Task statement
Your task is to repeat exactly the lines below between the line holding "Click the 家庭组" and the line holding "This screenshot has height=858, width=1541.", inclusive, and only those.

Data records
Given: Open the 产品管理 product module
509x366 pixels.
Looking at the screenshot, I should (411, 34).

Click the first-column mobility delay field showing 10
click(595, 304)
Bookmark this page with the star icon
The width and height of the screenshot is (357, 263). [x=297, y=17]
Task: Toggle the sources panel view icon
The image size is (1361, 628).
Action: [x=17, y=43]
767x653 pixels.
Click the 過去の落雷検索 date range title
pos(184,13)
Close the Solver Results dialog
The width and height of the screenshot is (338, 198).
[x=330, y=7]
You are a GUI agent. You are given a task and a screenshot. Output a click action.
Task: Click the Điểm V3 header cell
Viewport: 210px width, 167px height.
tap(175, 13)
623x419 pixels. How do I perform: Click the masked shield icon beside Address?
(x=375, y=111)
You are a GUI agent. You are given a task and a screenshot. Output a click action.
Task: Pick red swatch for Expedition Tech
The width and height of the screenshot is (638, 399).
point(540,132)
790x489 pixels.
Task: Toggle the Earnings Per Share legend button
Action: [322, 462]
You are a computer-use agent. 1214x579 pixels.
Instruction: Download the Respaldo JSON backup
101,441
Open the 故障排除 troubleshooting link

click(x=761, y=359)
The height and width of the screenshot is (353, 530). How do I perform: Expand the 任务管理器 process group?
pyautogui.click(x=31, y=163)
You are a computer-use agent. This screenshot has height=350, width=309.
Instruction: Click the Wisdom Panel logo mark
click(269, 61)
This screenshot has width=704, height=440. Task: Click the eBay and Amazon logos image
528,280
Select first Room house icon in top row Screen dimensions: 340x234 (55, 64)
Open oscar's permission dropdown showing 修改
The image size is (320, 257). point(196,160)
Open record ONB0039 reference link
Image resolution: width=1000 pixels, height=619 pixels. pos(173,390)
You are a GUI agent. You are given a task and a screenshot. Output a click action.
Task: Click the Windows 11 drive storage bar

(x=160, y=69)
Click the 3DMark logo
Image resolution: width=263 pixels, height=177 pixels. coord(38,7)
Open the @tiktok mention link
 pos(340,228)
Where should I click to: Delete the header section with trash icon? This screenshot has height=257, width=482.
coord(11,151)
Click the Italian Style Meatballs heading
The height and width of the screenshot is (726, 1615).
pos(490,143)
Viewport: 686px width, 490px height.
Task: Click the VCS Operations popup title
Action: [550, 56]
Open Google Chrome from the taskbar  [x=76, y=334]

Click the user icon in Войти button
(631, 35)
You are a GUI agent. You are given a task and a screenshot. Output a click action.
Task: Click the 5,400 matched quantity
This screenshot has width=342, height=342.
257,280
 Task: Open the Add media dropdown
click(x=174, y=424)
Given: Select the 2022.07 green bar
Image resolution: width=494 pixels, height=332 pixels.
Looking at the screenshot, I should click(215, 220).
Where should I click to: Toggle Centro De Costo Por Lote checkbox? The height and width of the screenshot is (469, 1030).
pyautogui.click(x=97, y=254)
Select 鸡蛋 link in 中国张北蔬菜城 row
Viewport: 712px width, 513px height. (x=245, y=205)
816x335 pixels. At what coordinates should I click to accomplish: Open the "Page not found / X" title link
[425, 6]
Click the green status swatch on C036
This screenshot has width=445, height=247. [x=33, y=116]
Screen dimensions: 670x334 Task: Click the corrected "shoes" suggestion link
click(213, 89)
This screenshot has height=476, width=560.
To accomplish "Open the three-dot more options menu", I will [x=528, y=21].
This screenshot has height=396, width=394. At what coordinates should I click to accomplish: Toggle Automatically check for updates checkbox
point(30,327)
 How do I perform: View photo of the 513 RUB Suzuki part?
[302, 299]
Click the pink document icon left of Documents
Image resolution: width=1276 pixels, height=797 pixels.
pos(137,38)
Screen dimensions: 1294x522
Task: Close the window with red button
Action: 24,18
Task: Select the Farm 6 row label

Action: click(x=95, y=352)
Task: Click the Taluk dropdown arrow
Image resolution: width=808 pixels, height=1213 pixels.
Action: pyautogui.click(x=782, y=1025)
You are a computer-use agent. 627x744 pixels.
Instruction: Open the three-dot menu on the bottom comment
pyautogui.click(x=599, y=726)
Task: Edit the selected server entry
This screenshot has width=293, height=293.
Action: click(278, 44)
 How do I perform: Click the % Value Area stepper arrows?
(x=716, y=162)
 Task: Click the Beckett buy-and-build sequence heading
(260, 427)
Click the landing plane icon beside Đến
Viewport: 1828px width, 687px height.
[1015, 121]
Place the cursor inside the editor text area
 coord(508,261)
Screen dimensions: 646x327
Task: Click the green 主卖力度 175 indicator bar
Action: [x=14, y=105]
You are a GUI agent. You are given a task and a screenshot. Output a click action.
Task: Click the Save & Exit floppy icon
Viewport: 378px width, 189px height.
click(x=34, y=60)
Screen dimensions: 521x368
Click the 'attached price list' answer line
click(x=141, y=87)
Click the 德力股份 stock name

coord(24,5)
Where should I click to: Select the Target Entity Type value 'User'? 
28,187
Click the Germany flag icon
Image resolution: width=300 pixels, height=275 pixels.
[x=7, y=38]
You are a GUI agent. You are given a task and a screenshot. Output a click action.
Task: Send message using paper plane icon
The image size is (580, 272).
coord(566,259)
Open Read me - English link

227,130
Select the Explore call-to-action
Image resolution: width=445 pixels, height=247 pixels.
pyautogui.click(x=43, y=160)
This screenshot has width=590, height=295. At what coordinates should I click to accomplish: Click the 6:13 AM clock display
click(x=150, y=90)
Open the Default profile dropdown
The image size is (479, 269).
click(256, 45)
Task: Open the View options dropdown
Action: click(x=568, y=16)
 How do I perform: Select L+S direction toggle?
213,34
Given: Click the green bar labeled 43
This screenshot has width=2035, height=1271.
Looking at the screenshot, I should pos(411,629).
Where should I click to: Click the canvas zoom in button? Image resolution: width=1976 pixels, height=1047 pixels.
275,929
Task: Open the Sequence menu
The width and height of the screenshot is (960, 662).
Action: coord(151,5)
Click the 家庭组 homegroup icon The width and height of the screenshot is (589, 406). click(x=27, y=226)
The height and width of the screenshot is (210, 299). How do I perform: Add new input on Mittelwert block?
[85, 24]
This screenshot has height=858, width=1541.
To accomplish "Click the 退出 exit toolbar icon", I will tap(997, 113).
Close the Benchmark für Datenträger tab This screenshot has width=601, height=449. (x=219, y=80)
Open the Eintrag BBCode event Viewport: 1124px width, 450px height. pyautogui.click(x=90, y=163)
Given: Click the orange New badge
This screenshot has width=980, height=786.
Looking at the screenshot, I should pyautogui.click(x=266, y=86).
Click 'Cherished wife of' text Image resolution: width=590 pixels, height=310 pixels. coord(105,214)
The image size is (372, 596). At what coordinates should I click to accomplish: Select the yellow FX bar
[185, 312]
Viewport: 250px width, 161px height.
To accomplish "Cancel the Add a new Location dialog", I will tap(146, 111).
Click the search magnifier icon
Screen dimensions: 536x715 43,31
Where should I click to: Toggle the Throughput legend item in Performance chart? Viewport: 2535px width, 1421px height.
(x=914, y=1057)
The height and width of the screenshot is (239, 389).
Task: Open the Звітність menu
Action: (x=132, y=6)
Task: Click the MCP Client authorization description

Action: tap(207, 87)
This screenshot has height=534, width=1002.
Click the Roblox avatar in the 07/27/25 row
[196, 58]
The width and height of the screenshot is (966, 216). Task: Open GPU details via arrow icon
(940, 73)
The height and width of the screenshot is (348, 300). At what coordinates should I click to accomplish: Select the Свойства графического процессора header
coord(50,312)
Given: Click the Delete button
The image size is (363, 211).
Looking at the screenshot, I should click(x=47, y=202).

Response to this task
Click the 家庭组 homegroup icon The width and height of the screenshot is (589, 406). click(x=27, y=226)
The height and width of the screenshot is (210, 299). How do I perform: Add new input on Mittelwert block?
[85, 24]
This screenshot has height=858, width=1541.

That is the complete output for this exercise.